The anatomic specificity reported by each author varies greatly and limits comparison between studies. For example, when describing the midface, studies we incorporated into our review use “midface,” “cheek area,” “buccal region,” “posterior buccal cheek,” “lateral malar,” “anterior malar fold,” “anterior malar region,” “zygomatic area,” and “cheeks, lower eyelids, zygomatic region.”

The biggest limitation to this study is the lack of reporting in the literature to draw from. Despite the ubiquity of fat grafting [35] and extensive laboratory research, little has been done to define its efficacy in patients. We included all relevant studies in our systematic review, including case reports and case series. Surgeons must rely on understanding of anatomy and individualized patient need based on bony and soft tissue changes to determine injection volume.
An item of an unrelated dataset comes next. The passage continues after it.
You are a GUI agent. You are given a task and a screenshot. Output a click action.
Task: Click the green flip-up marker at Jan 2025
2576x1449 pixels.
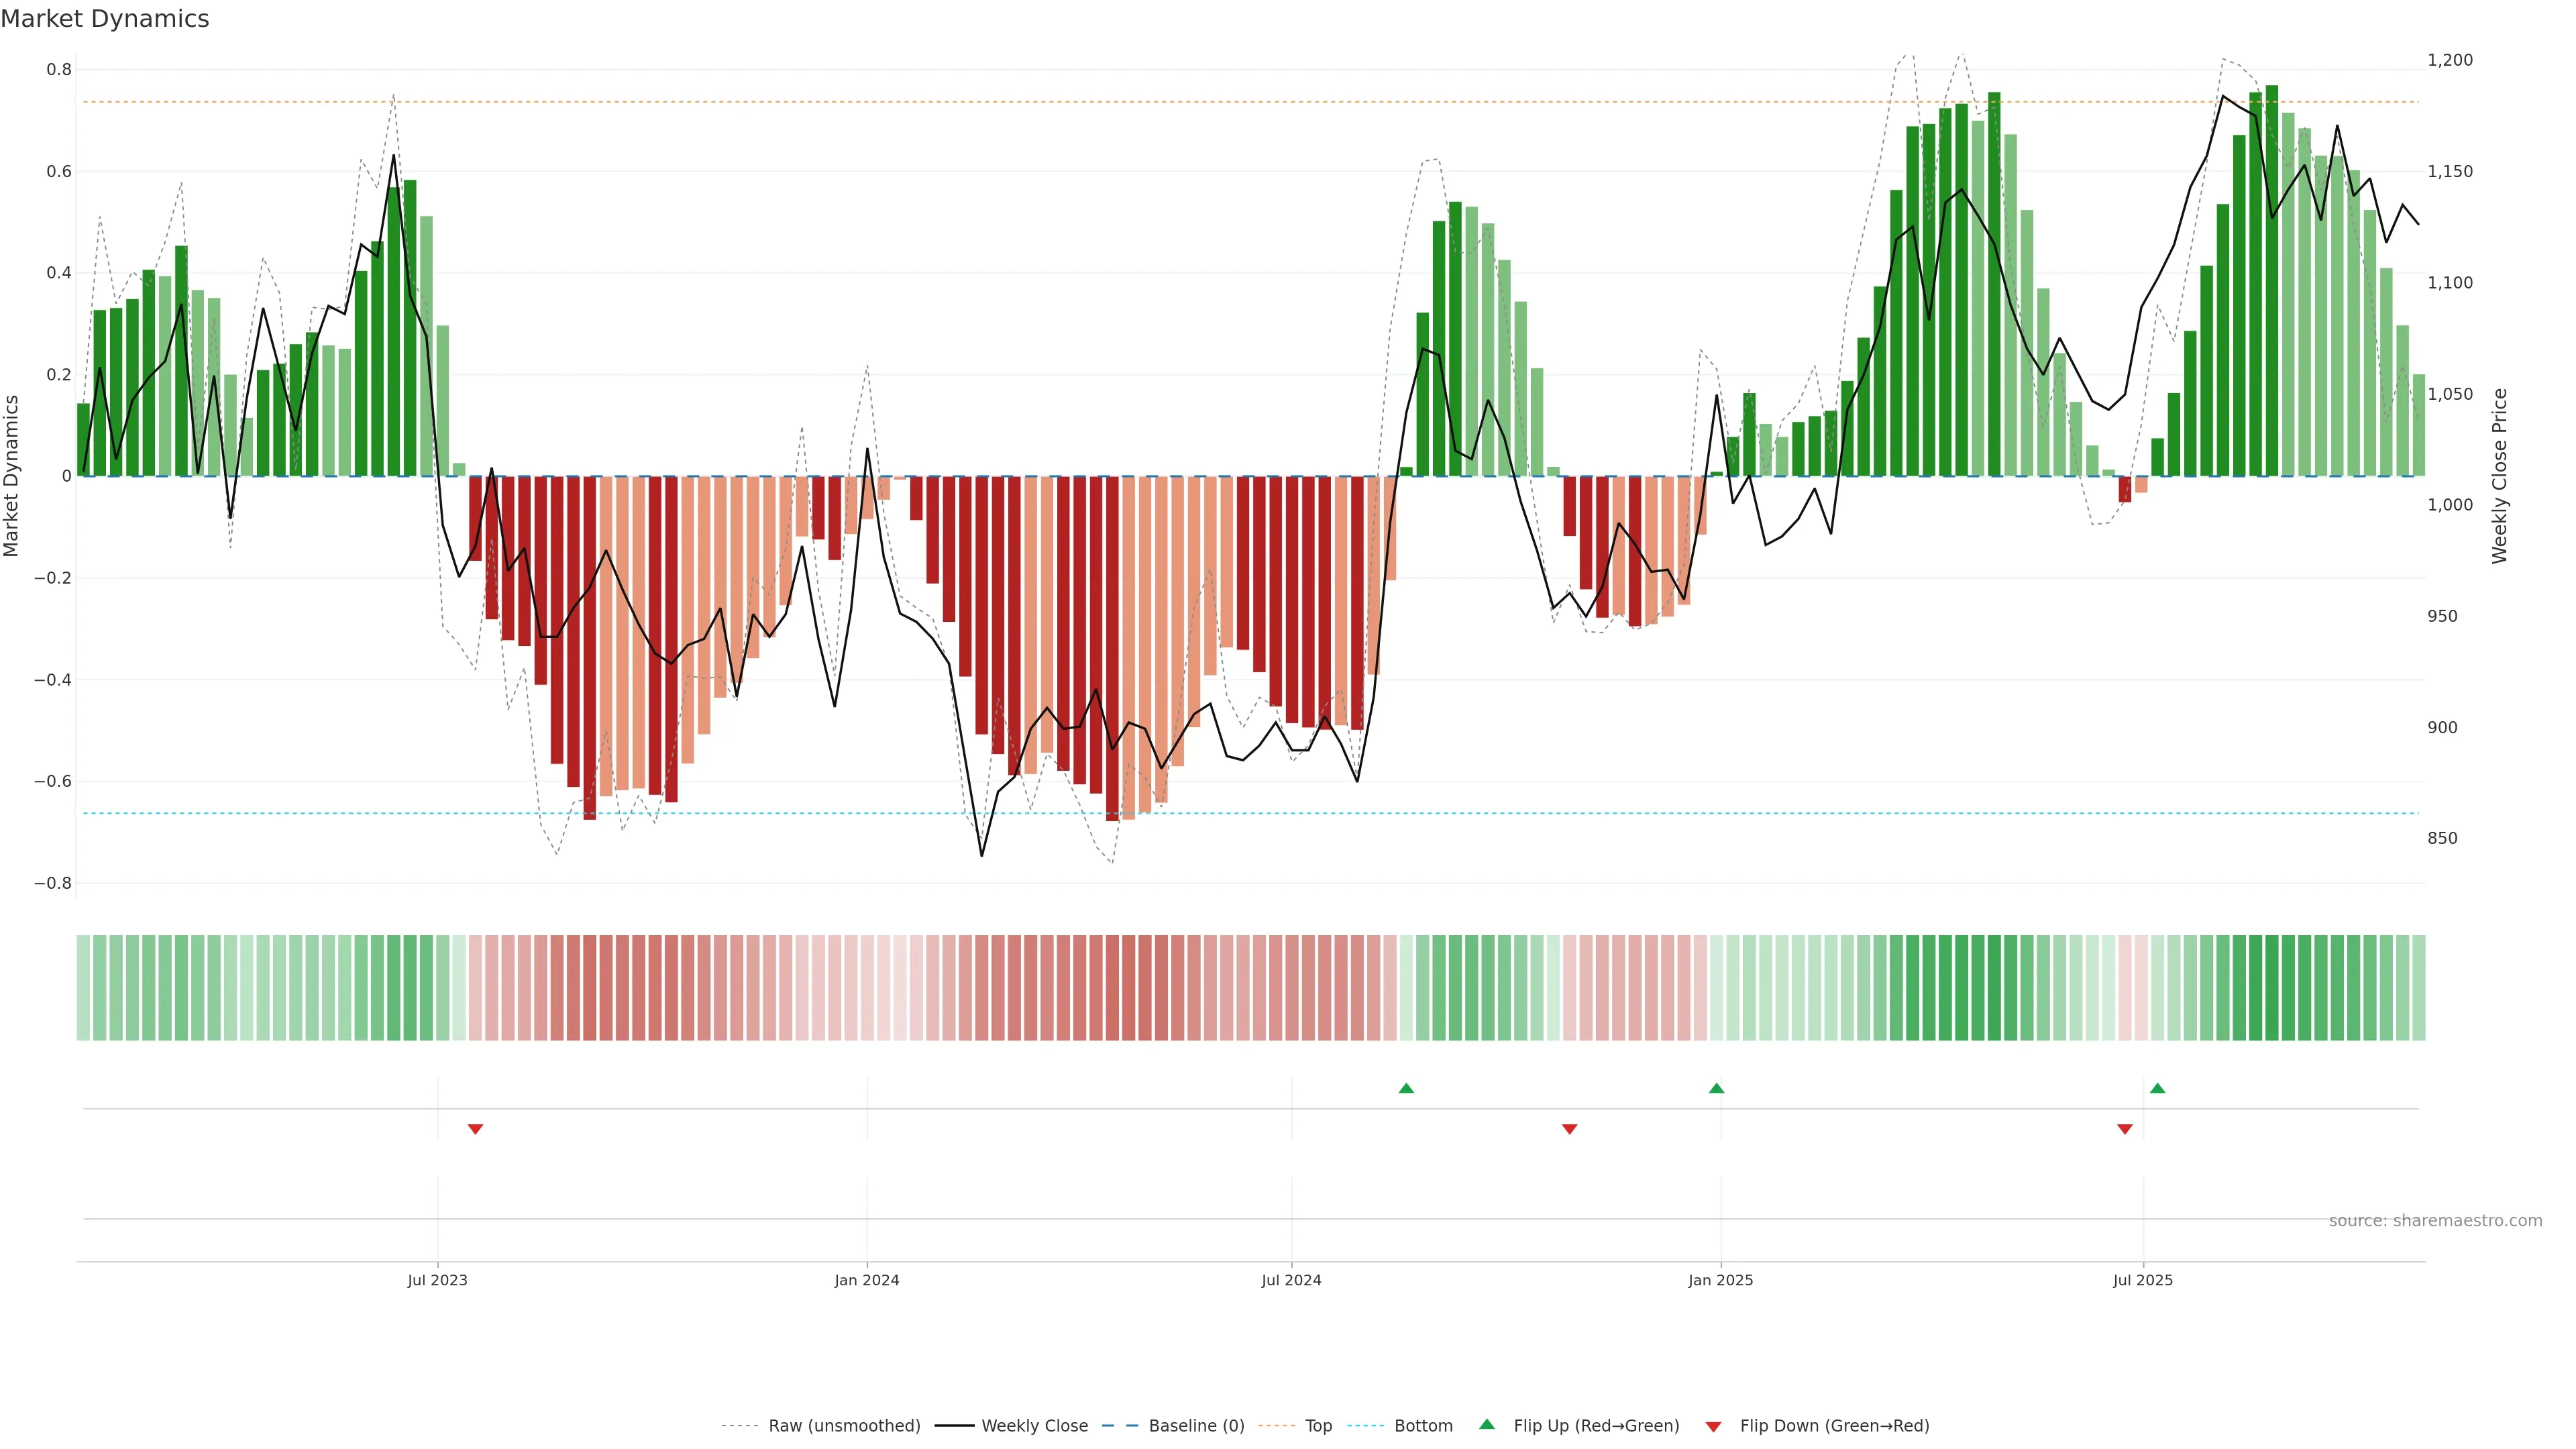tap(1717, 1088)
Additionally, it is critical to understand each patient’s goals, as some patients wish to address facial aging and others to enhance a certain feature. Therefore, the findings in this systematic review are not intended to be general guidelines. Nonetheless, this paper can serve as a starting point for the less experienced surgeon, a base for research, and a clinical estimate that must be adjusted based on each patient’s unique needs.

Conclusion

Here we undertake a systematic review of the literature to better understand volumes of fat injected to different facial subunits. To determine volumetric needs and retention rates, we encourage standardization of terminology and further reporting of injection volumes and outcomes.